216. Thereafter, the conclusions are recorded, which conclusions, of course, overlap with the conclusions reached by the Inspector. And then, after all these matters are listed, An Bord Pleanála states as follows:
      “In conclusion, it is considered that, subject to compliance with the conditions set out below, including compliance with the mitigation measures set out in the environmental impact statement, the Natura impact Statement and the ‘Response to the Issues Raised in the Submissions/Observations’ document, the proposed development would be in accordance with the proper planning and sustainable development of the area.”
217. Then comes the “Conditions” section, with a Condition 3(c) that precisely replicates the inspector’s proposed Condition 5, as quoted above.

218. Despite all of the foregoing and notwithstanding the assessment by the inspector, notwithstanding the clarity as to the temporary access routes to which she was referring, notwithstanding the fact that An Bord Pleanála adopts, in relation to the environmental impact assessment, the inspector’s report, notwithstanding the fact that An Bord Pleanála refers to and had regard to all documentation on file, notwithstanding that An Bord Pleanála refers to and had regard to the submissions made at the oral hearing, notwithstanding all of the foregoing, the court is asked to believe that the Board addressed its order to temporary access routes frozen in time for no apparent reason, notwithstanding the process of assessment which had been undertaken and notwithstanding the specification by the developer of what the modified routes actually were. That, with respect, is a remarkably difficult construction to place on the decision and not one that the court places upon it.

219. The thrust of the within judgment, which is not at all favourable to the applicants, is such that the issue of jus tertii (in effect the pleading of the rights of a third party) is not of the significance that it might otherwise have been. Be that as it may, the court considers that (i) while, in broad terms, the applicants have standing to bring the within proceedings, (ii) when the court has regard to the observations as to standing made by Henchy J. in Cahill v. Sutton [1980] I.R. 269, 283, as applied in the context of judicial review applications in Lancefort Ltd. v. An Bord Pleanála (No. 2) [1999] 2 IR 270, it does not see that either of the applicants, neither of them being landowners, has the requisite standing to make such claims as were made in their pleadings and submissions concerning allegedly affected landowners.

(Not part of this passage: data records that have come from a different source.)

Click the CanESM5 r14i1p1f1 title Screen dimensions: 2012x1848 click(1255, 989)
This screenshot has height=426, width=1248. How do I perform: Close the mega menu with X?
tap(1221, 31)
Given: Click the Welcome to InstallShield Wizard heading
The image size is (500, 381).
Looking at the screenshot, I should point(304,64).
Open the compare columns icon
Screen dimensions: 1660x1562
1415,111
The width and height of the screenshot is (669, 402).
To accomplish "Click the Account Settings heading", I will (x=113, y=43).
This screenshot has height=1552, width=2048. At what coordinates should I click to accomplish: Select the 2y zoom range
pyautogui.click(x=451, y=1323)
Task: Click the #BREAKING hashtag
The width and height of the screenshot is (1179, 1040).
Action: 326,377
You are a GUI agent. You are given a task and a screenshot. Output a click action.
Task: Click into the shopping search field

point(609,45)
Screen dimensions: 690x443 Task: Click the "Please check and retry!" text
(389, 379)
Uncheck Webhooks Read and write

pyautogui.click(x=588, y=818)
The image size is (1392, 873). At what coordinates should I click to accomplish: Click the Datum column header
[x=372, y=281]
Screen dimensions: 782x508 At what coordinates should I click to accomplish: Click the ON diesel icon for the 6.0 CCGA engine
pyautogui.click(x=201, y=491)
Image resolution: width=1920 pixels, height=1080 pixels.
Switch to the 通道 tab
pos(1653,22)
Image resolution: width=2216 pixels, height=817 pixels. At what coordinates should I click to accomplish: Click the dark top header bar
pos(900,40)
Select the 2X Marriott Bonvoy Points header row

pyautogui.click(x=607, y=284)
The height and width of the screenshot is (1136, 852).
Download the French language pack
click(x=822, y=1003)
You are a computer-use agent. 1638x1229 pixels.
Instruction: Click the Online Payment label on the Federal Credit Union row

That, to borrow from the phraseology of Henchy J., seems to the court to be a near-classic example of allowing “one litigant to present and argue what is essentially another person’s case”.

XIX. Closing
220. Few if any of us would welcome the news that a great line of electricity pylons and linking wires was due to be erected on or across property that we chanced to own or otherwise enjoyed. The applicants to these proceedings, living in a beautiful part of Ireland and enjoying some of the best of the Irish countryside, understandably object to the fact that the North-South Interconnector development, as proposed, is to be built upon their properties, by their homesteads, or across their townlands. But when it comes to the decision of An Bord Pleanála, on 19th December last, to grant approval to EirGrid for the proposed North-South Interconnector development, the court, for the reasons identified in the preceding pages, is coerced as a matter of law into concluding that there is no lawful basis presenting that would justify it granting any of the reliefs that the applicants now seek. It follows that all of the reliefs sought by the applicants at this time must be and are respectfully refused by the court.